Saturday, April 24, 2010

he died of a heart attack...brought on by $15 blackjack.

i was at the airport yesterday watching airplanes and killing time until i had to pick up my aunt, and along with me, amongst other people, there was a family there with children. if you asked me what i thought a child's reaction to a plane taking off would be, i would guess excitement. apparently these children found it amusing to run after the plane while pretending to shoot guns at it.

thats not scary at all.


this was a conversation i had last night while at the venetian.

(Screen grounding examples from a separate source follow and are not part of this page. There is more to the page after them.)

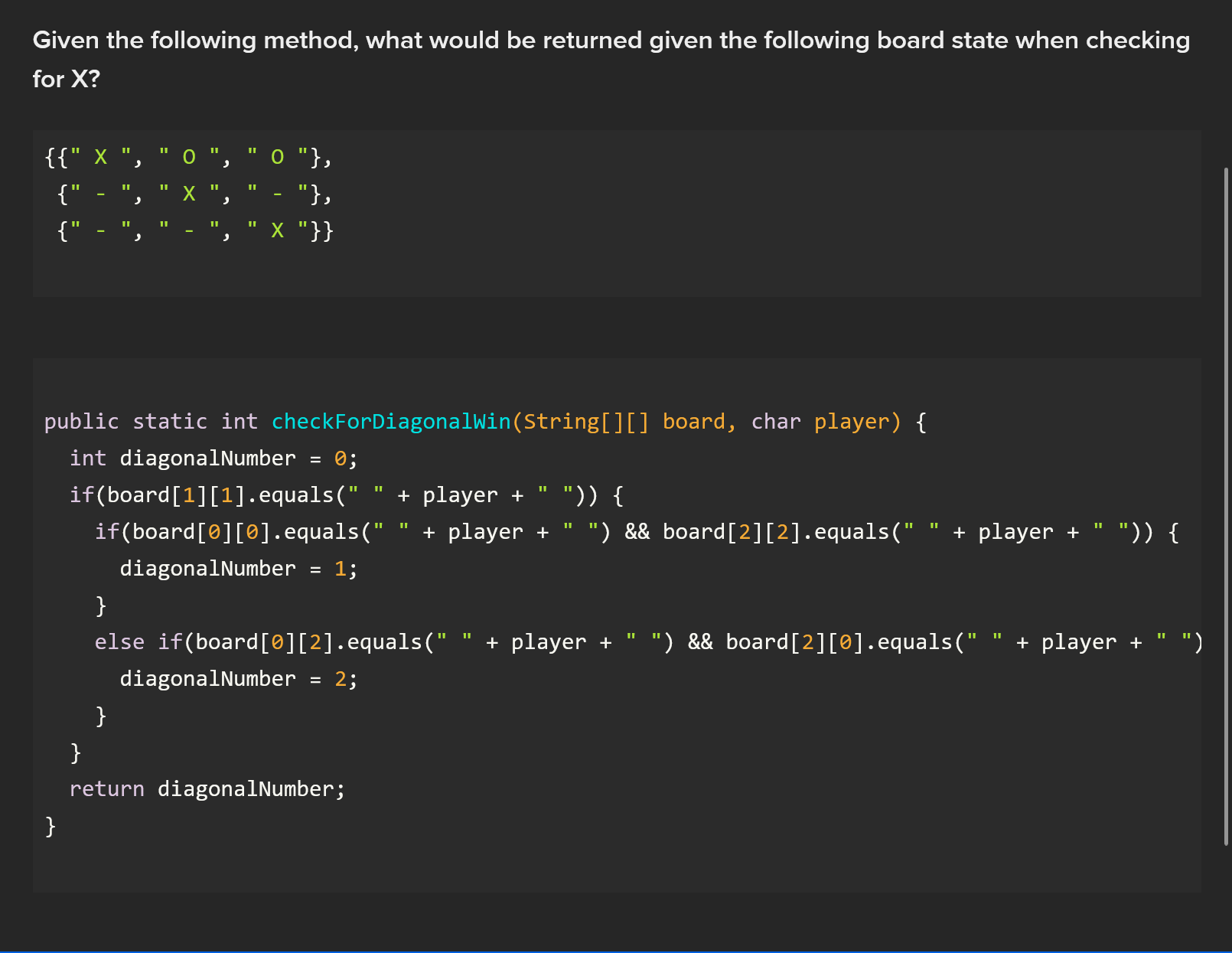Click the checkForDiagonalWin method name
This screenshot has width=1232, height=953.
[x=391, y=421]
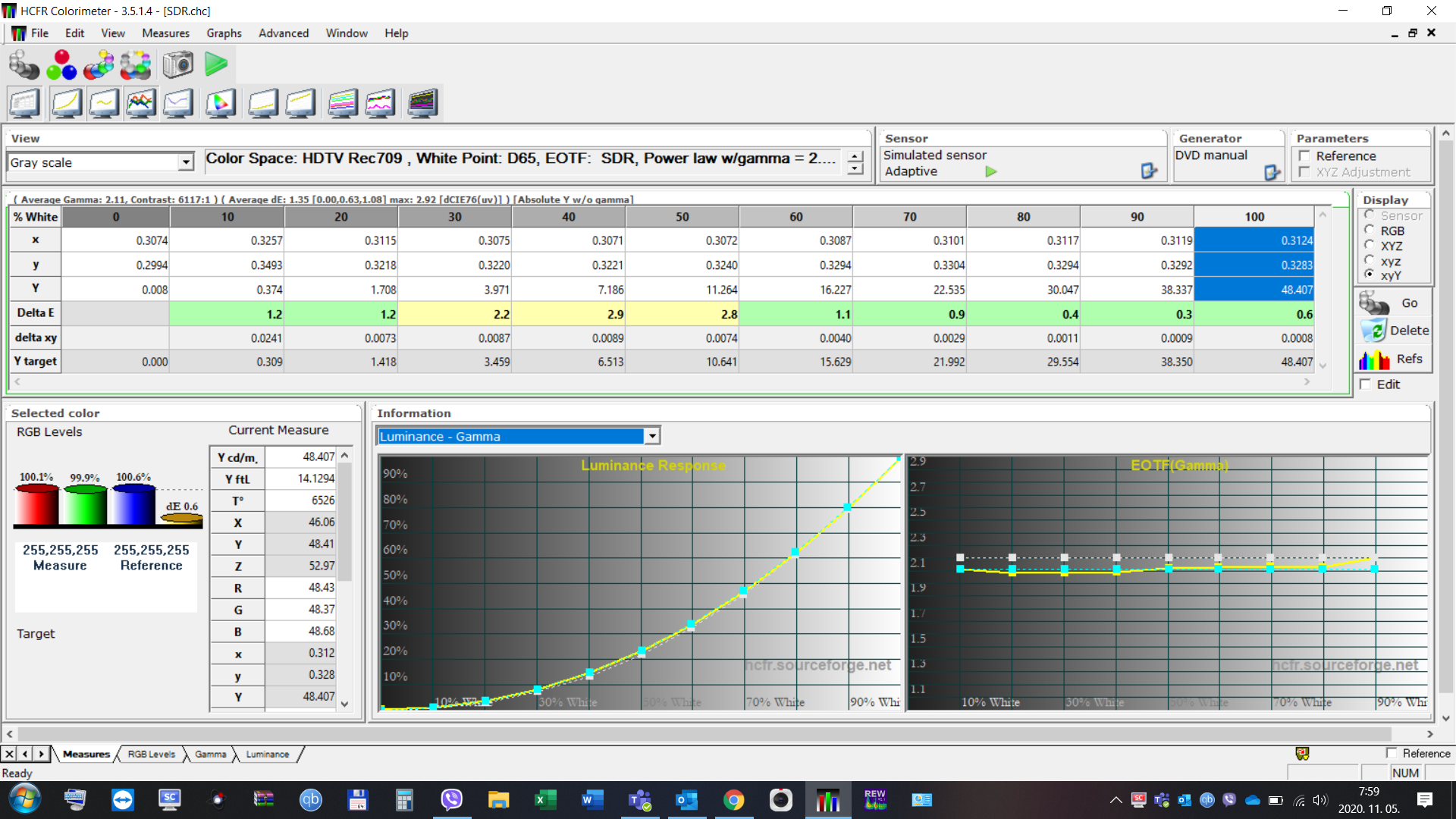
Task: Click the measures table monitor icon
Action: pos(24,104)
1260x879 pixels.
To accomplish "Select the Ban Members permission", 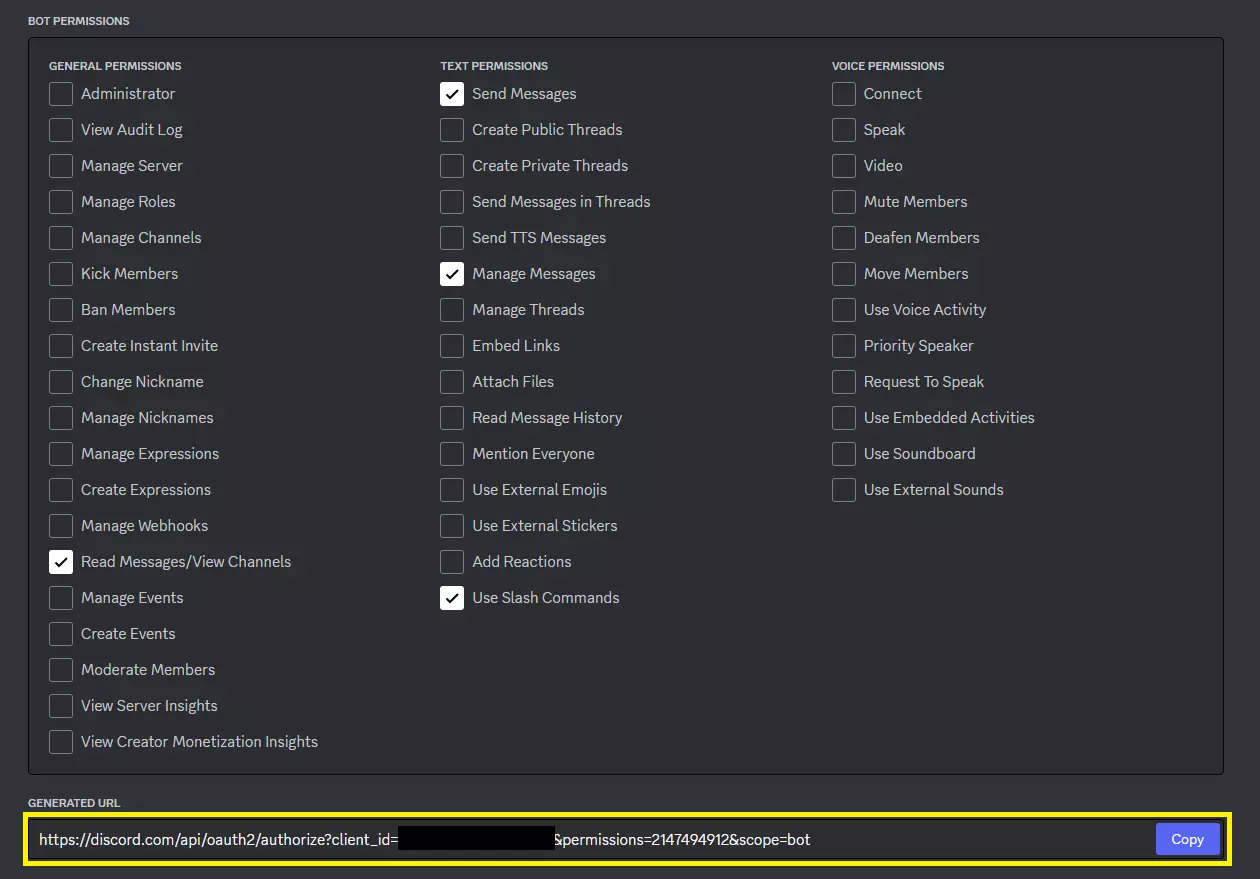I will 61,310.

guy at blackjack table: "i have to go, i can't play this. i just can't play $15 a hand. i need a $5 table"
me: "you are not going to find that at the venetian. ever."
guy: "well i just can't play. they need to have a $5 table"
me: "that will never happen here. not on any night"
guy: "ok well i am just going to go. this is ridiculous. this just isn't right"

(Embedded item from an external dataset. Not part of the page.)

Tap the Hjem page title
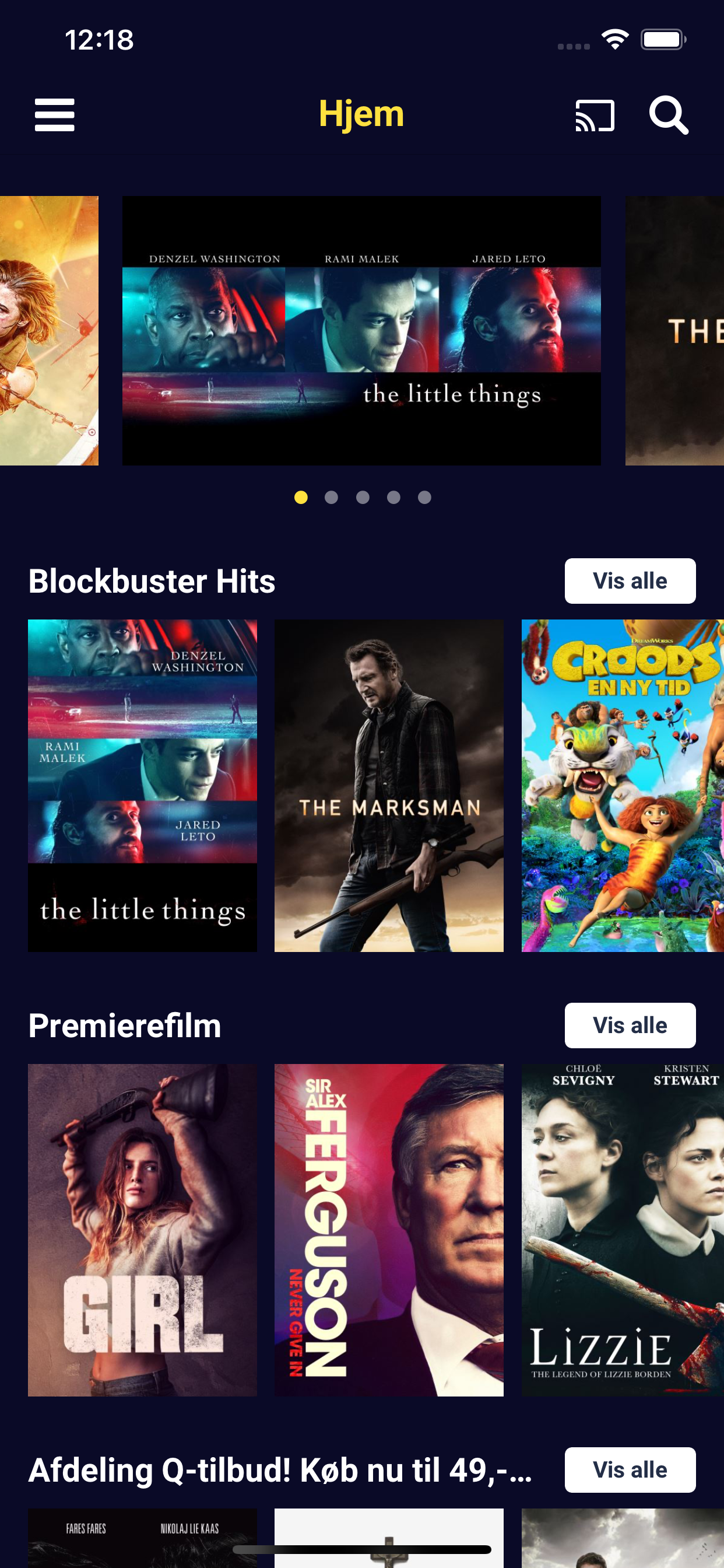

what a baby! who comes to las vegas on a friday night and expect $5 blackjack at any strip property? even the $5 handicap table at the bellagio, the one on the southeast end of the table games closest to registration with only 3 open spots for non-handicap people...doesn't even have $5 blackjack on friday nights. not that i know or anything.


note to people: whn u write on ur fb n u spl shit lk this, u r makin urself look lk a fking idiot. thx!


i dont know how to tell you this, but if you find yourself playing beer pong in the back of the imperial palace casino in your swim trunks around 1am...there may be a good chance that if someone was giving away awards for classiness, you would not win one. also if you are the girlfriend of the guy in his swim trunks and you are the one playing beer pong with him in your bathing suit, you probably will not be winning one either. and you can forget classiest couple. im just saying.


this morning i heard a really loud annoying noise out my bedroom window as i was trying to sleep. i was highly considering yelling "can you please be quiet" but decided i wouldn't be that mean lady who yells out the window. it was a good thing because as it turns out, the noise was coming from guys who were pouring cement into the holes for the footngs...for the patio cover...in my back yard.